Like many other drivers, you probably warm up your vehicle before heading to work or dropping off the kids. It's a common practice (especially in the bitter cold months), but is it good for your engine? We have an answer that might change your morning routine.
Effects on Engine Health
In the 1980s and '90s, the auto industry switched from carburetor engines to fuel injection. With a carburetor engine, it was necessary to warm up the car for several minutes to reach an ideal operating temperature. If you didn't, the carburetor might not get the right balance of fuel and air. This dilemma caused older cars to stall, leaving many drivers stranded on the side of the road.
The auto industry has since introduced electronic fuel injectors, which use sensors to strike the right balance between fuel and air. These sensors help to regulate and monitor engine temperature, thus eliminating the need to warm up your car for longer than a few seconds.
These days, it isn't necessary to warm up the car for more than 30 seconds. In fact, letting the car idle longer than that can have unintended consequences. Oil can be stripped away from the pistons and cylinders, causing unnecessary (and costly) wear and tear.
Many drivers mistakenly believe that oil needs to be heated by idling the engine. This a common misconception, as most oils today can operate in very low and very high temperatures. In fact, many oils can operate at extremely frigid temperatures that rarely occur in most areas.

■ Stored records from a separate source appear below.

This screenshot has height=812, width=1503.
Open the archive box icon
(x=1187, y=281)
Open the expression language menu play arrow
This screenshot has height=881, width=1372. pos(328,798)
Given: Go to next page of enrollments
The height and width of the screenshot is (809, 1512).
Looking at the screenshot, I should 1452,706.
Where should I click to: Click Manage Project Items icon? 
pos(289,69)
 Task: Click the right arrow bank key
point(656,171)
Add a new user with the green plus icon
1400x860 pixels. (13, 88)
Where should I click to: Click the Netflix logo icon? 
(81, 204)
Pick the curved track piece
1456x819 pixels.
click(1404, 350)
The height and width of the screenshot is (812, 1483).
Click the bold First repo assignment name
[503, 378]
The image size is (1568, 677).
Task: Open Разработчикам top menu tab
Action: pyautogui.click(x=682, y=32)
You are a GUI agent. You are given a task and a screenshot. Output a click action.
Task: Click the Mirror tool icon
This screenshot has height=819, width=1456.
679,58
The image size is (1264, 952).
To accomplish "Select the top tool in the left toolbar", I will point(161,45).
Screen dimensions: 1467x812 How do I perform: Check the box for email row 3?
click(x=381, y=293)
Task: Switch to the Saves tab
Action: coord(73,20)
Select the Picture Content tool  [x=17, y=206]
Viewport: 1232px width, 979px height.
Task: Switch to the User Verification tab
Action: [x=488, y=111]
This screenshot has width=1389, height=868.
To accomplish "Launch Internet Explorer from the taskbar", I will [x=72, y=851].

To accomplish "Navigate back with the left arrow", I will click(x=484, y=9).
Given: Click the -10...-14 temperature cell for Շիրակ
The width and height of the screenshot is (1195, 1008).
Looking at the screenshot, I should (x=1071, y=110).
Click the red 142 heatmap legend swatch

The best way to regulate engine temperature is by driving your vehicle. Ease into a steady speed and avoid revving the engine right away. Doing so will "warm up" the car in half the time without the associated risks.
If you have an older vehicle (30-plus years old), you might need to continue warming the engine up before driving. For newer models, let this practice go for the long-term health of your engine. Consult your driver's manual to view requirements specific to your car, and follow best practices to maintain your car in the winter.
The Impact on Fuel Costs
Not only is it unnecessary to warm up your car, it also has a negative effect on your gas mileage and wallet. You've probably noticed that warming up the car burns a lot of fuel. That can mean a big chunk of change lost and valuable time spent going to the gas station. In a world where gas mileage is an important concern for drivers, consider that idling your car gets you zero miles per gallon. Just by warming up your car in the morning or in the parking lot at work, you're burning enough gas to travel several miles. That's more noxious emissions in the air and hard-earned money lost. Consider the potential monthly and yearly savings on fuel just by reducing your idle time.
So, Why Do We Idle?
Most drivers warm up their cars to defrost the windshield. Driving with low visibility is a dangerous practice, so idling the car in this instance is understandable. Keep in mind that you probably don't need to defrost for more than a few minutes. After your windshield is clear, turn the car off and restart it when you're ready to leave.
Idling to warm up the cabin interior is also a common practice. However, you've probably noticed that idling doesn't do much to increase the temperature. Instead, your car will get warmer as you drive. In freezing temperatures, the best way to warm the interior is to get moving. Again, start off slow and avoid revving the engine. In extremely frigid conditions, it might be necessary to warm up your car for longer. However, anything longer than a few minutes could do more harm than good. Investing in an engine block heater, however, is also a viable option to help warm your car up quicker.
Many drivers will also leave the car idling on warm days to kick-start the AC. The same risks apply in this situation. It's normal to want cool air flowing, but idling too long can lead to engine damage and higher fuel costs. In fact, it's better to turn the car on for a short while, turn it off, then restart it when you're ready to go. Doing so won't cause harm to the engine or battery, or use more fuel than idling.
Last but not least, many parents keep the car idling while waiting to pick up the kids from school or special events. While you might want your children to enter a nice, comfortable vehicle, consider the emissions put out while idling. More than likely, turning the car off for a few minutes won't have much effect on the interior temperature.
So, how should you proceed tomorrow morning? Make sure your windshield is free of ice and snow, warm up the car for 30 seconds or less and drive away! Your engine, wallet and impatient passengers will thank you.